Символический и стратегический смысл сталинградской победы был очевиден. Теперь полный разгром противника был вопросом времени. В послевоенном же творчестве Прокофьева — в опере «Повесть о настоящем человеке», в оратории «На страже мира» — Сталинград приобретёт черты чего-то мистического — города-феникса, воскресающего к новой жизни через очистительную гибель в огне, воплощающего надежды и обещания послевоенного счастья.

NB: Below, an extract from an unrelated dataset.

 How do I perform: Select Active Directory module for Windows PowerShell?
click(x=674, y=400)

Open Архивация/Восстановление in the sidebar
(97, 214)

В разгар победных боёв под Сталинградом в Москву решает возвратиться Мясковский, и 15 декабря 1942 года он уже водворяется с сестрой Валентиной в прежней квартире на Сивцевом Вражке. «Жизнь явно трудна», — записывает он на следующий день в дневнике первое впечатление от зимней столицы. Но энтузиазм и всеобщее желание победы настолько велики, что жить в эвакуации в Средней Азии больше уже невозможно. 24 декабря в Москву приезжают из Алма-Аты и Прокофьев с Мирой. Пока — временно, но новый, 1943 год они встречают в столице, в Союзе композиторов, на квартире Зиновия Фельдмана, в небольшой компании, состоящей из Мясковского и его сестры, Виссариона Шебалина (теперь директора Московской консерватории), Левона Атовмьяна (директора Музыкального фонда) и, как записывает Мясковский в дневнике, «здешних дам». Сидели до самого утра из-за действующего с полуночи до пяти утра комендантского часа. Потом возвратились в гостиницу «Националь». Целью приезда, помимо выяснения условий возможного переселения в Москву, было обсуждение первой редакции «Войны и мира» и показ Седьмой фортепианной сонаты в Комитете по делам искусств. Мясковский, заседавший в Комитете по Сталинским премиям, очень рассчитывал, что на этот раз Прокофьев премию получит. Ещё в 1940 году он выдвигал на премию «Семёна Котко», но тогда — не в последнюю очередь в силу внешнеполитической обстановки — это завершилось ничем. Теперь о довоенных реверансах Германии стыдно было и вспоминать. В начале февраля 1943 года Прокофьев и Мира снова отправились в Алма-Ату: предстояло продолжение работы над музыкой к «Ивану Грозному».